- Written instruction
Put every line of the entries below into a numbered list, leaving out any blank lines.

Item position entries
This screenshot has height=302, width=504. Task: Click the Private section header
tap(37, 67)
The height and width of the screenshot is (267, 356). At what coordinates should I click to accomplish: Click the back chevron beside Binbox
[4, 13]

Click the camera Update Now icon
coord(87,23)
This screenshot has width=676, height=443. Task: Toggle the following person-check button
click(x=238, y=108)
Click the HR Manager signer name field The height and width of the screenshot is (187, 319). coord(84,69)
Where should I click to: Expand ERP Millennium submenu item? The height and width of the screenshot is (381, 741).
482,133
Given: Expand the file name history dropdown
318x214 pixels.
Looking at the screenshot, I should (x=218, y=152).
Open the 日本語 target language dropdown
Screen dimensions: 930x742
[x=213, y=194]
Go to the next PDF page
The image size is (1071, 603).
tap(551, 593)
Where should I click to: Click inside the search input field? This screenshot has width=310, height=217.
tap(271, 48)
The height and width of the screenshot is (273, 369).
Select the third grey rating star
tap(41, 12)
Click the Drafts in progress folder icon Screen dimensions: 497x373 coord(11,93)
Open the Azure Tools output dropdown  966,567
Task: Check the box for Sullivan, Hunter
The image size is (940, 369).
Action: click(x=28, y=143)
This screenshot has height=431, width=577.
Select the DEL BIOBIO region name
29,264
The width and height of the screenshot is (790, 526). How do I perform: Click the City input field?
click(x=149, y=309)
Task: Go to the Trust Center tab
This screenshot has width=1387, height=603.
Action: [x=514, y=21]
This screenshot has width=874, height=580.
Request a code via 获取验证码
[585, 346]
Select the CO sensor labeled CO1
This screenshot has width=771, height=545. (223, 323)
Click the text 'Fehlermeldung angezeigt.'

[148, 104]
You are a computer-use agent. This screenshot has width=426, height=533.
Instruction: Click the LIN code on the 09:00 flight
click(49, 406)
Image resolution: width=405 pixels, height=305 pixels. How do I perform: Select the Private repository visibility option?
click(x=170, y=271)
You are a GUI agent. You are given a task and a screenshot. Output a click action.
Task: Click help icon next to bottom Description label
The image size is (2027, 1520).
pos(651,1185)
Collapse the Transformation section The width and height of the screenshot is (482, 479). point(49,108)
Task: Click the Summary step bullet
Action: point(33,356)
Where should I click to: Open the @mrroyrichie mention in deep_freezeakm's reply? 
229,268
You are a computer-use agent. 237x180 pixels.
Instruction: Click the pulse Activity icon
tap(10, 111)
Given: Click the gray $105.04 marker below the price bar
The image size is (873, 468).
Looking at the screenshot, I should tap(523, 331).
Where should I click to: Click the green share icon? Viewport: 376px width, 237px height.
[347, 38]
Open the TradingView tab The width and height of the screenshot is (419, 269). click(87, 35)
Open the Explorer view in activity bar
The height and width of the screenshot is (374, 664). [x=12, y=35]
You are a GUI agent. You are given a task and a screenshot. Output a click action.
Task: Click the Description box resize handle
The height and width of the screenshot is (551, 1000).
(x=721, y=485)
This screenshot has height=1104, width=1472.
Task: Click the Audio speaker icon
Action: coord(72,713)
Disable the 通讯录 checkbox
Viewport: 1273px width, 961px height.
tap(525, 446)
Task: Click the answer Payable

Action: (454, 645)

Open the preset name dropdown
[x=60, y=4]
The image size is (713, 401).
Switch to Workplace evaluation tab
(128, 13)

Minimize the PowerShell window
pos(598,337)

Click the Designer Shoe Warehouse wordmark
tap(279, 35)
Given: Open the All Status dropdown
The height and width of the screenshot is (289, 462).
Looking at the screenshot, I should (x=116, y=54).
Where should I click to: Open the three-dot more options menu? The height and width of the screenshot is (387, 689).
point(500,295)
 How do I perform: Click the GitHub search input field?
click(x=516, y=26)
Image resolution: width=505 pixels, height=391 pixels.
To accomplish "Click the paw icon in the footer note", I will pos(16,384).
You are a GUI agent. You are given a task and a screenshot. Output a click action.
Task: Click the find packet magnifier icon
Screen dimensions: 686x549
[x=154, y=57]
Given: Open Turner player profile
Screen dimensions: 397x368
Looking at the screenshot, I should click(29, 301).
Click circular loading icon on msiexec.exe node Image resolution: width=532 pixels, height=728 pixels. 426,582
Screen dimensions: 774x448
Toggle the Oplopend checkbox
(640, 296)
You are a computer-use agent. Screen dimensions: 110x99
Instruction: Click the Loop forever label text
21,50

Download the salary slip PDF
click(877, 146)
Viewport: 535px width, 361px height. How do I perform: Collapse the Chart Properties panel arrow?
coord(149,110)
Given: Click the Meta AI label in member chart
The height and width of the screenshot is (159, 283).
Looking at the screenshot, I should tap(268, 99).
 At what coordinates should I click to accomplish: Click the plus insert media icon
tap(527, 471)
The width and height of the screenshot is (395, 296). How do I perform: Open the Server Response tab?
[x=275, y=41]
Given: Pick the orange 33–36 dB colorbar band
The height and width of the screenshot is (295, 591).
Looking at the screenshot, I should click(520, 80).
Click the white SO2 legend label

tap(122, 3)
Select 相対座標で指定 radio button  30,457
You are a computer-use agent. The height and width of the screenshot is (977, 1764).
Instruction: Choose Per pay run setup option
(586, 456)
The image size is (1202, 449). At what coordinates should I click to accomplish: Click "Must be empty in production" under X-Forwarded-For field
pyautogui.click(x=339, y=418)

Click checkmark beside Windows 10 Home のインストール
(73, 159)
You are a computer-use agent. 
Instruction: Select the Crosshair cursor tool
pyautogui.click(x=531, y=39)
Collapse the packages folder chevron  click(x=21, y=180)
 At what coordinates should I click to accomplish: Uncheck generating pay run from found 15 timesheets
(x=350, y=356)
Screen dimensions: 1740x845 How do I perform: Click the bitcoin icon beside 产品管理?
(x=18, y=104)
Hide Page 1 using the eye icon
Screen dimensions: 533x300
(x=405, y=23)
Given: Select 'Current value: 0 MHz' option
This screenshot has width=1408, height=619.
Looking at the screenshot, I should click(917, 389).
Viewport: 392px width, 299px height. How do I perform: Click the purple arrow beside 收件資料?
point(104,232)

- Output for this exercise
1. This screenshot has height=302, width=504. Task: Click the Private section header
2. tap(37, 67)
3. The height and width of the screenshot is (267, 356). At what coordinates should I click to accomplish: Click the back chevron beside Binbox
4. [4, 13]
5. Click the camera Update Now icon
6. coord(87,23)
7. This screenshot has width=676, height=443. Task: Toggle the following person-check button
8. click(x=238, y=108)
9. Click the HR Manager signer name field The height and width of the screenshot is (187, 319). coord(84,69)
10. Where should I click to: Expand ERP Millennium submenu item? The height and width of the screenshot is (381, 741).
11. 482,133
12. Given: Expand the file name history dropdown
13. 318x214 pixels.
14. Looking at the screenshot, I should (x=218, y=152).
15. Open the 日本語 target language dropdown
16. Screen dimensions: 930x742
17. [x=213, y=194]
18. Go to the next PDF page
19. The image size is (1071, 603).
20. tap(551, 593)
21. Where should I click to: Click inside the search input field? This screenshot has width=310, height=217.
22. tap(271, 48)
23. The height and width of the screenshot is (273, 369).
24. Select the third grey rating star
25. tap(41, 12)
26. Click the Drafts in progress folder icon Screen dimensions: 497x373 coord(11,93)
27. Open the Azure Tools output dropdown  966,567
28. Task: Check the box for Sullivan, Hunter
29. The image size is (940, 369).
30. Action: click(x=28, y=143)
31. This screenshot has height=431, width=577.
32. Select the DEL BIOBIO region name
33. 29,264
34. The width and height of the screenshot is (790, 526). How do I perform: Click the City input field?
35. click(x=149, y=309)
36. Task: Go to the Trust Center tab
37. This screenshot has width=1387, height=603.
38. Action: [x=514, y=21]
39. This screenshot has width=874, height=580.
40. Request a code via 获取验证码
41. [585, 346]
42. Select the CO sensor labeled CO1
43. This screenshot has width=771, height=545. (223, 323)
44. Click the text 'Fehlermeldung angezeigt.'
45. [148, 104]
46. You are a computer-use agent. This screenshot has width=426, height=533.
47. Instruction: Click the LIN code on the 09:00 flight
48. click(49, 406)
49. Image resolution: width=405 pixels, height=305 pixels. How do I perform: Select the Private repository visibility option?
50. click(x=170, y=271)
51. You are a GUI agent. You are given a task and a screenshot. Output a click action.
52. Task: Click help icon next to bottom Description label
53. The image size is (2027, 1520).
54. pos(651,1185)
55. Collapse the Transformation section The width and height of the screenshot is (482, 479). point(49,108)
56. Task: Click the Summary step bullet
57. Action: point(33,356)
58. Where should I click to: Open the @mrroyrichie mention in deep_freezeakm's reply? 
59. 229,268
60. You are a computer-use agent. 237x180 pixels.
61. Instruction: Click the pulse Activity icon
62. tap(10, 111)
63. Given: Click the gray $105.04 marker below the price bar
64. The image size is (873, 468).
65. Looking at the screenshot, I should tap(523, 331).
66. Where should I click to: Click the green share icon? Viewport: 376px width, 237px height.
67. [347, 38]
68. Open the TradingView tab The width and height of the screenshot is (419, 269). click(87, 35)
69. Open the Explorer view in activity bar
70. The height and width of the screenshot is (374, 664). [x=12, y=35]
71. You are a GUI agent. You are given a task and a screenshot. Output a click action.
72. Task: Click the Description box resize handle
73. The height and width of the screenshot is (551, 1000).
74. (x=721, y=485)
75. This screenshot has height=1104, width=1472.
76. Task: Click the Audio speaker icon
77. Action: coord(72,713)
78. Disable the 通讯录 checkbox
79. Viewport: 1273px width, 961px height.
80. tap(525, 446)
81. Task: Click the answer Payable
82. Action: (454, 645)
83. Open the preset name dropdown
84. [x=60, y=4]
85. The image size is (713, 401).
86. Switch to Workplace evaluation tab
87. (128, 13)
88. Minimize the PowerShell window
89. pos(598,337)
90. Click the Designer Shoe Warehouse wordmark
91. tap(279, 35)
92. Given: Open the All Status dropdown
93. The height and width of the screenshot is (289, 462).
94. Looking at the screenshot, I should (x=116, y=54).
95. Where should I click to: Open the three-dot more options menu? The height and width of the screenshot is (387, 689).
96. point(500,295)
97.  How do I perform: Click the GitHub search input field?
98. click(x=516, y=26)
99. Image resolution: width=505 pixels, height=391 pixels.
100. To accomplish "Click the paw icon in the footer note", I will pos(16,384).
101. You are a GUI agent. You are given a task and a screenshot. Output a click action.
102. Task: Click the find packet magnifier icon
103. Screen dimensions: 686x549
104. [x=154, y=57]
105. Given: Open Turner player profile
106. Screen dimensions: 397x368
107. Looking at the screenshot, I should click(29, 301).
108. Click circular loading icon on msiexec.exe node Image resolution: width=532 pixels, height=728 pixels. 426,582
109. Screen dimensions: 774x448
110. Toggle the Oplopend checkbox
111. (640, 296)
112. You are a computer-use agent. Screen dimensions: 110x99
113. Instruction: Click the Loop forever label text
114. 21,50
115. Download the salary slip PDF
116. click(877, 146)
117. Viewport: 535px width, 361px height. How do I perform: Collapse the Chart Properties panel arrow?
118. coord(149,110)
119. Given: Click the Meta AI label in member chart
120. The height and width of the screenshot is (159, 283).
121. Looking at the screenshot, I should tap(268, 99).
122.  At what coordinates should I click to accomplish: Click the plus insert media icon
123. tap(527, 471)
124. The width and height of the screenshot is (395, 296). How do I perform: Open the Server Response tab?
125. [x=275, y=41]
126. Given: Pick the orange 33–36 dB colorbar band
127. The height and width of the screenshot is (295, 591).
128. Looking at the screenshot, I should click(520, 80).
129. Click the white SO2 legend label
130. tap(122, 3)
131. Select 相対座標で指定 radio button  30,457
132. You are a computer-use agent. The height and width of the screenshot is (977, 1764).
133. Instruction: Choose Per pay run setup option
134. (586, 456)
135. The image size is (1202, 449). At what coordinates should I click to accomplish: Click "Must be empty in production" under X-Forwarded-For field
136. pyautogui.click(x=339, y=418)
137. Click checkmark beside Windows 10 Home のインストール
138. (73, 159)
139. You are a computer-use agent. 
140. Instruction: Select the Crosshair cursor tool
141. pyautogui.click(x=531, y=39)
142. Collapse the packages folder chevron  click(x=21, y=180)
143.  At what coordinates should I click to accomplish: Uncheck generating pay run from found 15 timesheets
144. (x=350, y=356)
145. Screen dimensions: 1740x845 How do I perform: Click the bitcoin icon beside 产品管理?
146. (x=18, y=104)
147. Hide Page 1 using the eye icon
148. Screen dimensions: 533x300
149. (x=405, y=23)
150. Given: Select 'Current value: 0 MHz' option
151. This screenshot has width=1408, height=619.
152. Looking at the screenshot, I should click(917, 389).
153. Viewport: 392px width, 299px height. How do I perform: Click the purple arrow beside 收件資料?
154. point(104,232)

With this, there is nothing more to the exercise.